I'm not using autism as an excuse, it is really interesting to me how many people completely disregard it. Socialising and communicating is really difficult for me. I do my best, I mask all day and I do really try to get to know other parents etc but ultimately there's only so many hours in a day and so much energy in my battery. Trying to keep on top of seeing my own friends, relationship, home and work already feels like a monumental juggle.

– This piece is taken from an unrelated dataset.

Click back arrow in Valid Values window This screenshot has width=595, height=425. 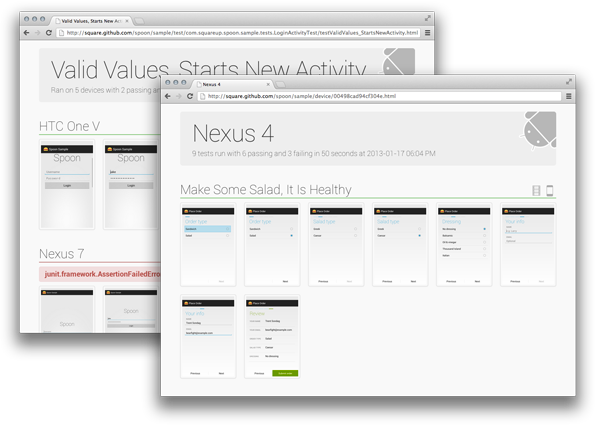coord(27,33)
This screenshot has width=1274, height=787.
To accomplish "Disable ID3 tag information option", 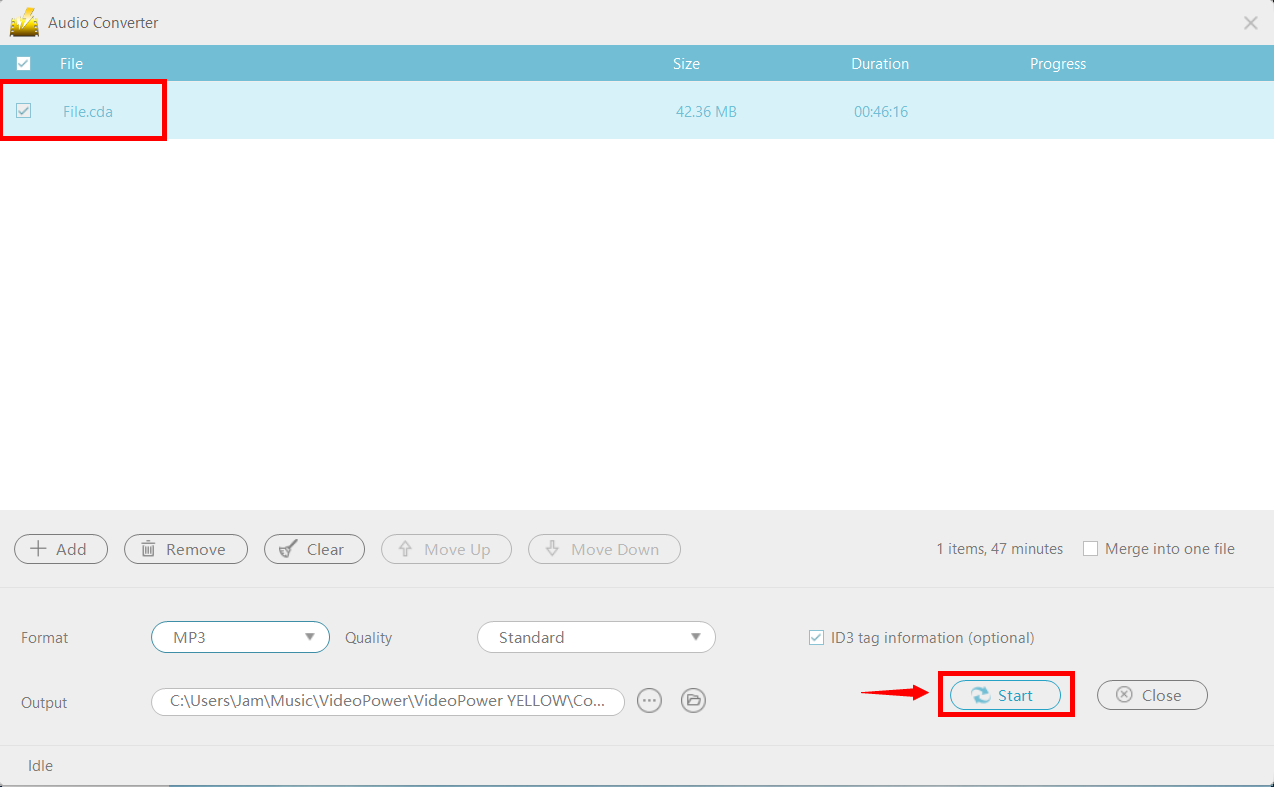I will [x=816, y=637].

I apologise if my OP was unclear. Nothing like posting on mumsnet to realize your communication is lacking 🤣

OP posts:
Ophy83 · 26/03/2026 17:42

Honestly no it wouldn't be too much, but then I've had the kids' friends staying for days at a time on occasion when the mum has been in hospital etc. They just fit in with the family routine.

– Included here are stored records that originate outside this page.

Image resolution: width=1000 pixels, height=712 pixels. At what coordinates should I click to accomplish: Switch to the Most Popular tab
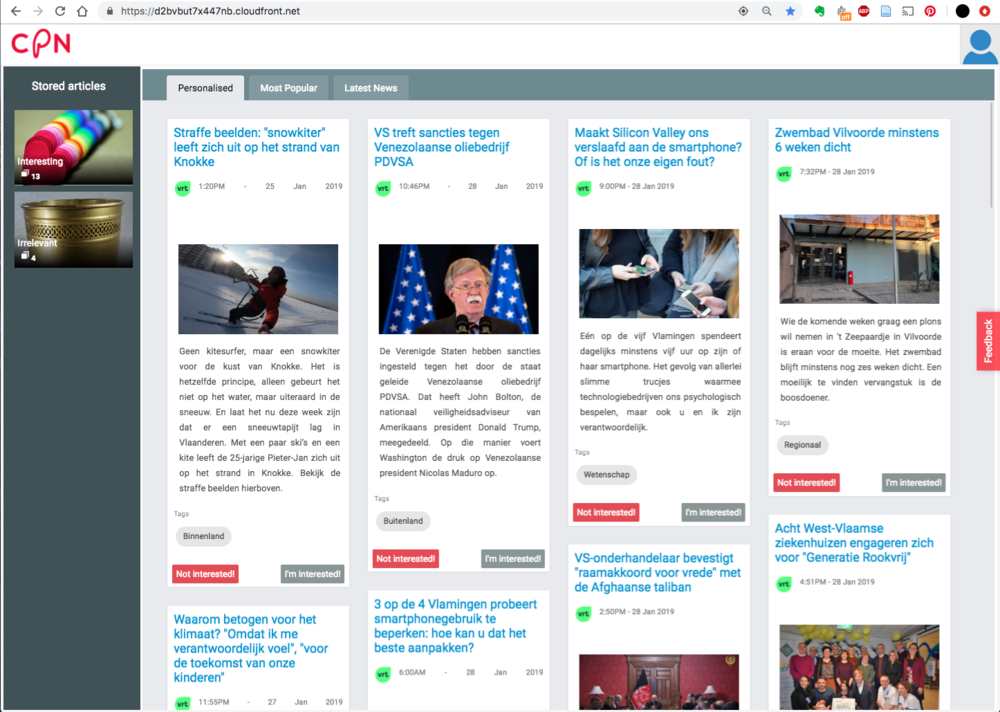(289, 87)
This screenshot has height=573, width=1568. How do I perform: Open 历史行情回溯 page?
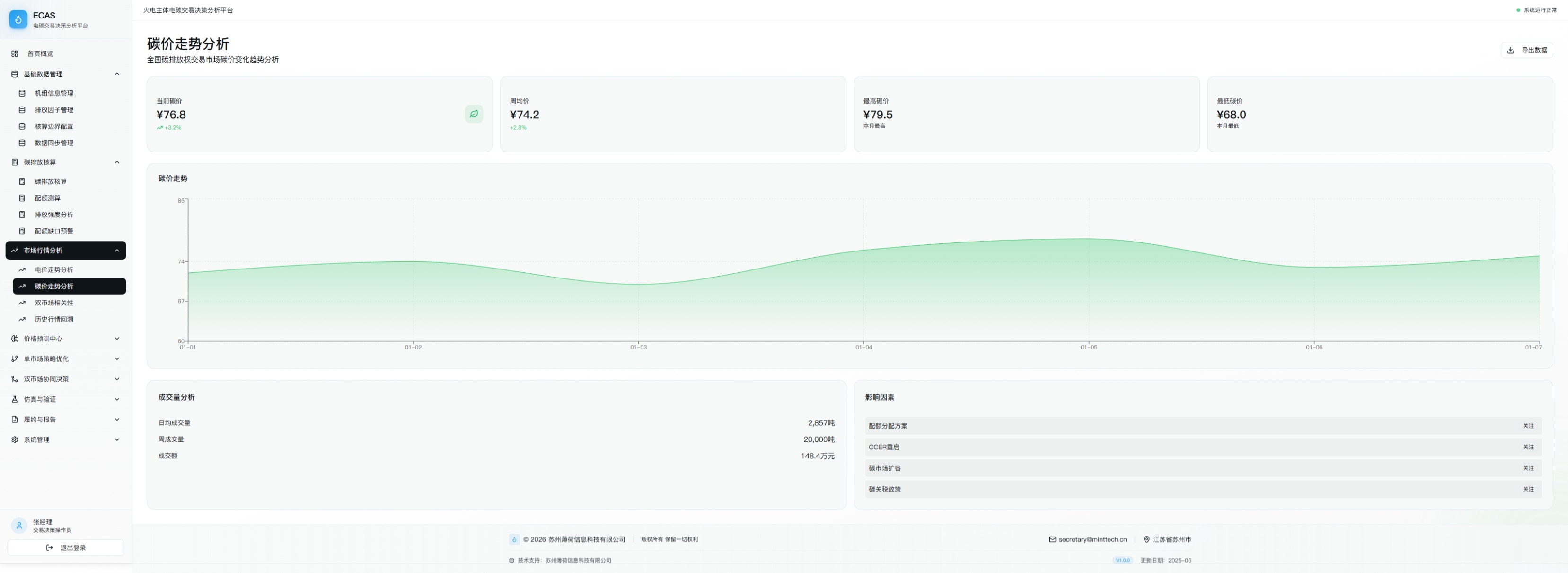(x=53, y=319)
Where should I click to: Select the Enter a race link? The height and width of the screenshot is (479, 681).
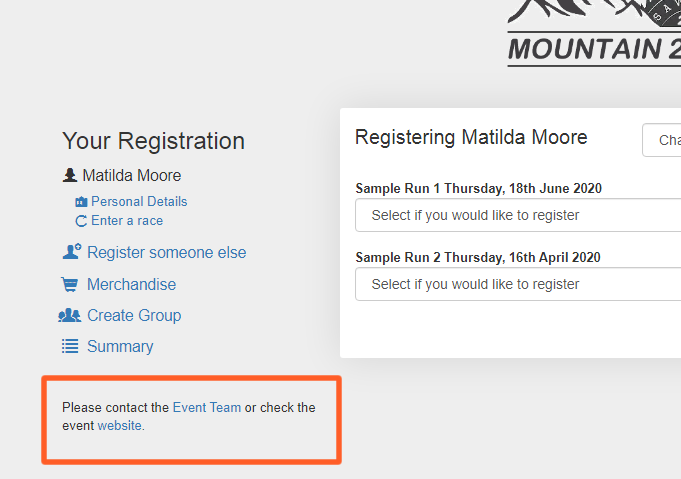tap(127, 221)
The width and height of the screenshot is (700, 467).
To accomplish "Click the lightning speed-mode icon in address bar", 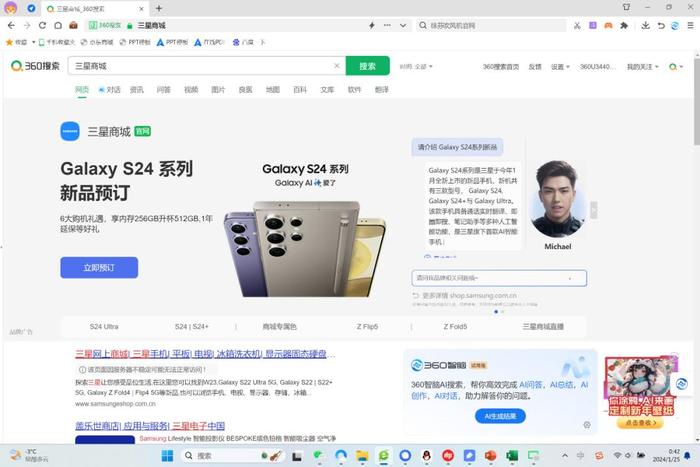I will (371, 25).
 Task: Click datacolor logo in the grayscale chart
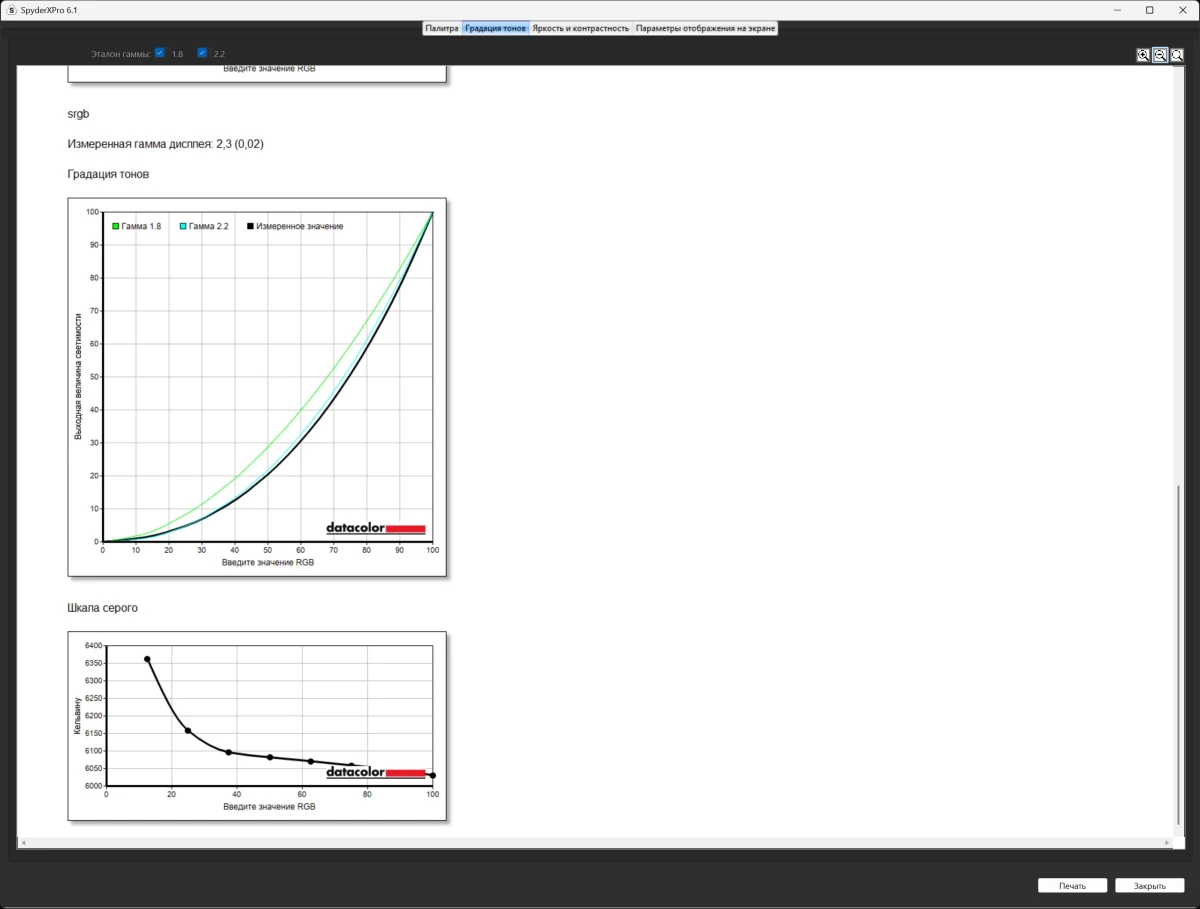pos(375,772)
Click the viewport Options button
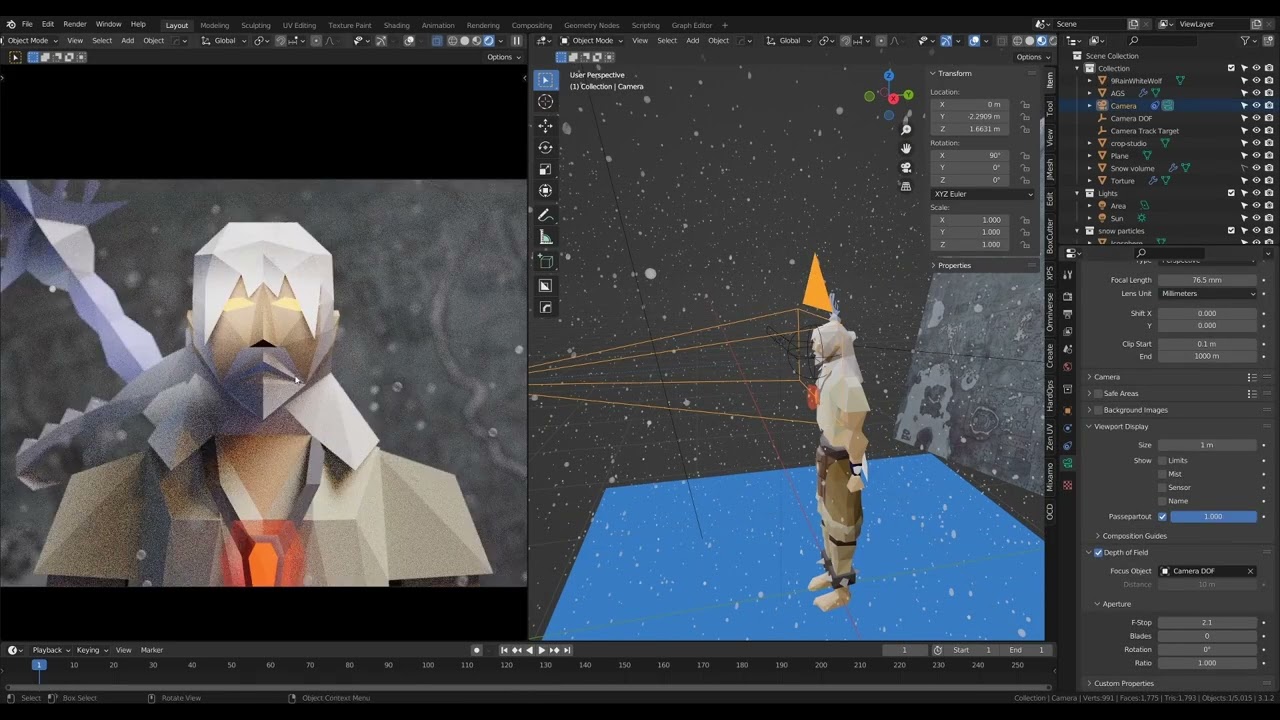Viewport: 1280px width, 720px height. click(1030, 57)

Mumof1andacat · 26/03/2026 17:48

Ad hoc nanny or a childminder for the day. Post an message on a local Facebook group or look on childcare.co.uk for these.

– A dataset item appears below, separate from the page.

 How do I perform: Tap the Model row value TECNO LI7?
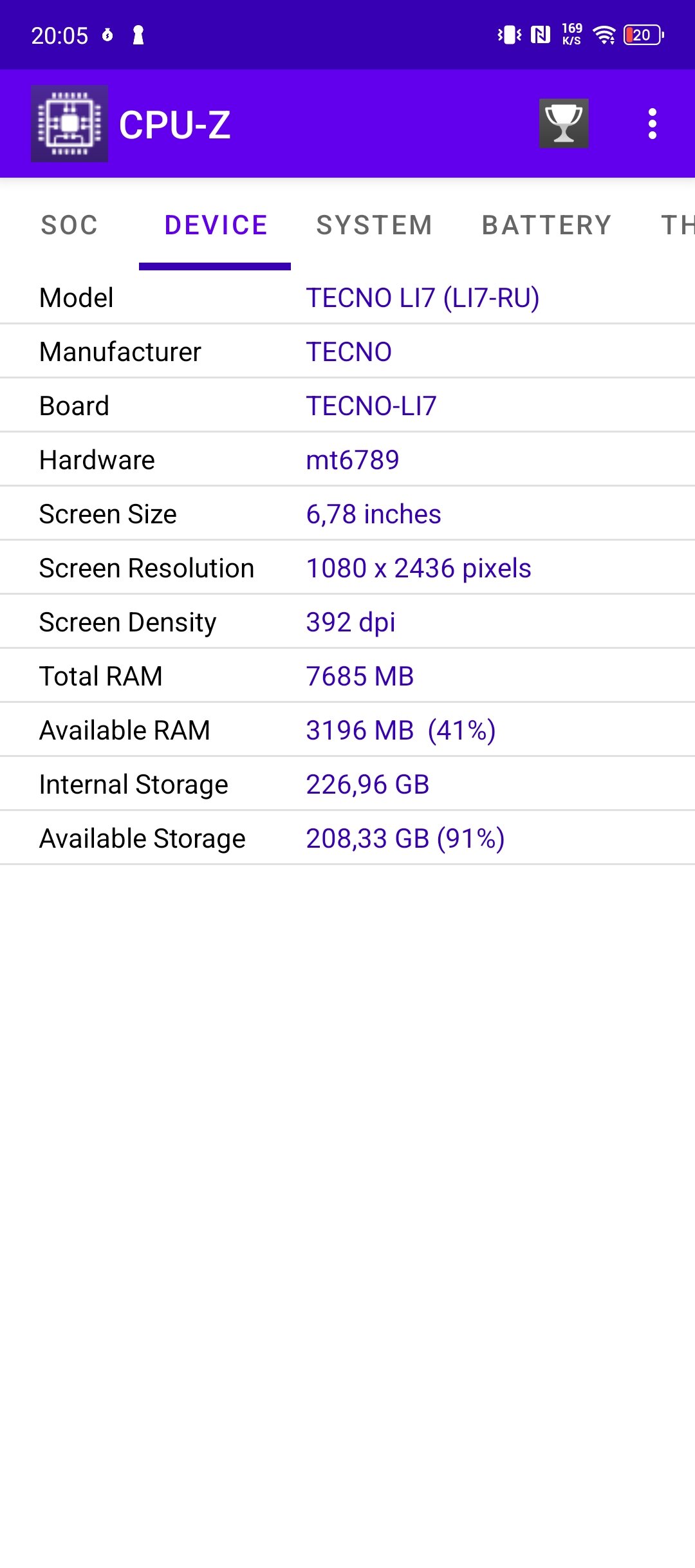pyautogui.click(x=423, y=298)
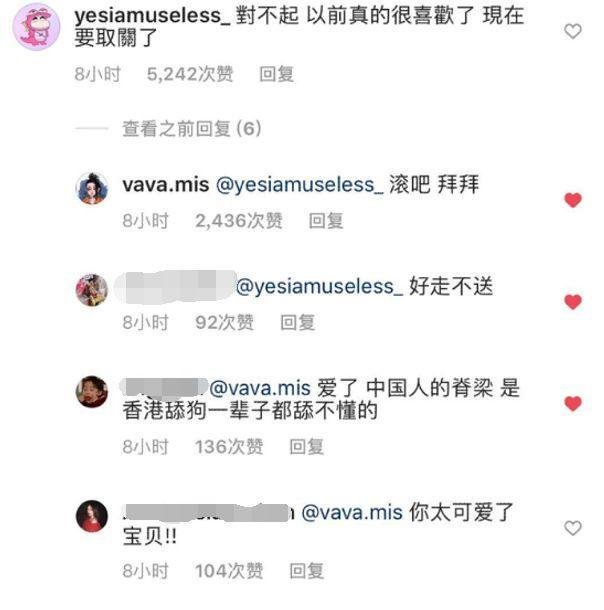Image resolution: width=604 pixels, height=610 pixels.
Task: Open vava.mis profile avatar
Action: tap(92, 188)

Tippexy · 30/03/2026 20:54

We can take parental leave but that has to be in blocks of one week at a time so not helpful here.

As your child has SEN then it can be taken in single days.

CookingFatCat · 30/03/2026 23:49

Find a babysitter on Bumble?

MajorProcrastination · 31/03/2026 15:20

Perfect28 · 25/03/2026 18:10

It's not though is it, because holdiay clubs exist during the holidays and parents can book childcare.

Holiday clubs don't exist for inset days, not here at least.

Other jobs also have flexibility in working. You can choose your holiday, you can often buy more leave and potentially work from home or make up the hours. These options are not available for teachers.

I don't know of any jobs where I could buy enough leave to match up with the number of weeks of school holidays. I've rarely used holiday clubs and when my children have gone to them, it's been a pain in the arse as they start later than and finish earlier than school.

You've missed the bit where I've made some suggestions for getting help on those few random inset days. We all need a village.

Rollerbarbie88 · 01/04/2026 00:53

If your child is already in wraparound care, even though they are closed, you could approach staff and ask if any of them would be willing to do childminding privately for the day. They will be familiar with your child's needs and interests and are already a familiar adult. You could request a half day if they can't do it all and arrange with your employer to leave early.

You and your husband could both 'have an appointment' that day. One can say they will be in after lunch, one can need to leave before lunch. You each have your child half the day.

You be very frank with your employer and say you are willing to stay late/come in on your day off to complete any missed time, but you require the time off. If they can't accommodate, tell them you will be taking a mental health day.

I find it very hard to believe that ANY employer would force you to take a full week of leave when you require only one day. They would be leaving themselves up a creek and it would be detrimental to your pupils learning. You can give them the dates for your child's inset more than a year in advance. It is ridiculous.

Tippexy · 01/04/2026 05:05

The OP and her partner can take parental leave as single days off. It’s very straightforward.

NobodysChildNow · 01/04/2026 05:49

Op do you have a class WhatsApp? I would do a cheerful post: “hi does anyone happen to know a childminder who can help me and MrPerfect28 find someone to help us cover inset day on Monday 13th? We are both teaching that day! Failing that - if anyone fancies a “playdate swap” with another day in the holidays, please let me know!”

Also when dd was 5 I knew several people whose old nursery was happy to have them for one day - worth a phone call to ask.

NT or ND, we all find this a bit awkward when you don’t know many mums and dads in the class yet. If you can mask enough to be a teacher, just buckle up and ask on the WhatsApp, it is more neutral than approaching Billy’s mum and asking outright.

I am lucky to have practiced with dd1 and now I make offers to mums I know work, “if you find yourself stuck for childcare give me a shout, we’ll work out a swap.” It can be a nice way to start making mum/dad friends at school! Go for it!